Without negotiations, a dangerous status quo
The latest assault on Israel’s future comes from an unexpected source: Prominent American Jews are demanding that Washington not ask Israel to negotiate over Jerusalem. Nathan Diament’s article is one example.
Diament is doing more than expressing an opinion about Israel. He is peddling a policy that, if implemented, could even lead to Israel’s destruction. And he is abusing the Jewish connection to Jerusalem in the process.
Jerusalem, he says, is too important for Israeli negotiations, and President Barack Obama shouldn’t ask Israel to do it. For Israel to “surrender” on Jerusalem would be an “anathema to Jews everywhere,” Diament writes.
Surely, he knows successive Israeli governments have already committed to negotiating Jerusalem’s future. Yitzhak Rabin did it in 1993 when he launched the Oslo peace process. Ariel Sharon did it in 2003. Ehud Olmert did it in 2007.
Israeli leaders know how important Jerusalem is to Jews. So why have they agreed to negotiate?
It’s simple: Without a deal on Jerusalem, there will never be peace for Israel.
Jerusalem is not only Judaism’s spiritual center. It is holy to Christians and Muslims, too. It is Israel’s capital. It is a focal point of Palestinian national aspirations. It is home to some 400,000 Israeli Jews and more than 200,000 Palestinians.

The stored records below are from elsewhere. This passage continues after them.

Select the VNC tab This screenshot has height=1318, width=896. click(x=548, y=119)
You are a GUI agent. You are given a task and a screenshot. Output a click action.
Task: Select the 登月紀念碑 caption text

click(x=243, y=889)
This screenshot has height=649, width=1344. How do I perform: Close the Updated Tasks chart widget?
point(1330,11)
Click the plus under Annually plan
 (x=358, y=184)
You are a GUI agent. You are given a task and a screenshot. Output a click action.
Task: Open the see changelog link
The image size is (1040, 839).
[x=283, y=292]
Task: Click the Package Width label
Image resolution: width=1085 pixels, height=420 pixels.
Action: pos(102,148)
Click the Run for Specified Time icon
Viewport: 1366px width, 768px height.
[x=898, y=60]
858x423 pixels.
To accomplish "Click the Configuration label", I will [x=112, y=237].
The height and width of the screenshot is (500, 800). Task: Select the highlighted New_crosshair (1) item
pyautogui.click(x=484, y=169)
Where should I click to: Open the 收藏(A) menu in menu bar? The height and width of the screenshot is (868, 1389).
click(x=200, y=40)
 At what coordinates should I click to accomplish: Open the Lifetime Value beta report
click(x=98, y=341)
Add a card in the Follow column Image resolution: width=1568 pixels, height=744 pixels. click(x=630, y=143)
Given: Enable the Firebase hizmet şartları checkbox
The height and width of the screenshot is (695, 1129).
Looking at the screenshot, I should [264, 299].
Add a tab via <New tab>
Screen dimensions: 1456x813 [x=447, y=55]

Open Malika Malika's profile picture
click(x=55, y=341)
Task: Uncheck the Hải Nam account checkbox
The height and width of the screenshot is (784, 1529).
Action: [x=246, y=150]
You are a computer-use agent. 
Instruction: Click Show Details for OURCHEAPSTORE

Far away from the emotionally charged national-religious rhetoric that so often surrounds discussions on Jerusalem, Israeli and Palestinian negotiators will need to address the complex realities of this city, so their people can live their lives in peace, security, and dignity. Jerusalem is not just the Western Wall, the Israel Museum, and the Knesset, which nobody suggests will ever be under Palestinian control. Jerusalem is a large metropolis that includes vast Palestinian neighborhoods and villages — even a Palestinian refugee camp — that were annexed to Israel after 1967.
Without negotiations over Jerusalem between Israel and the Palestinians, a two-state solution would be impossible. And if the two-state solution is impossible, the only possibility is a bi-national state between the Jordan River and the Mediterranean, which would be neither Jewish nor democratic, a chaotic entity that would perpetuate the conflict between Jews and Arabs.
For Jews, Jerusalem’s holiness is not keyed to Israel’s borders. It derives from the divine decision to house the Holy of Holies there.
Does Diament really think that any political deal could make Jerusalem less holy? Of course not.
This rhetoric seems to be an attempt to mask a dangerous agenda: derailing the renewal of Israeli-Palestinian peace talks.
After being stonewalled by Israel and the Palestinian Authority for the past year, Obama is now considering putting forth ideas to bridge the gap between them. This is crucial. Without a strong effort to step up the peace process, the status quo prevails.
This status quo — in which Jews are becoming a minority in the territory Israel controls — could mean Israel’s continuing descent into pariah-state status.
As Israeli Defense Minister Ehud Barak has argued, the occupation is the biggest threat to Israel’s existence — greater than an Iranian nuclear bomb.
Those of us who care about Israel will not be distracted by obstructionists who say they espouse Jewish values. We will continue to back President Obama as he takes steps to help Israel make peace.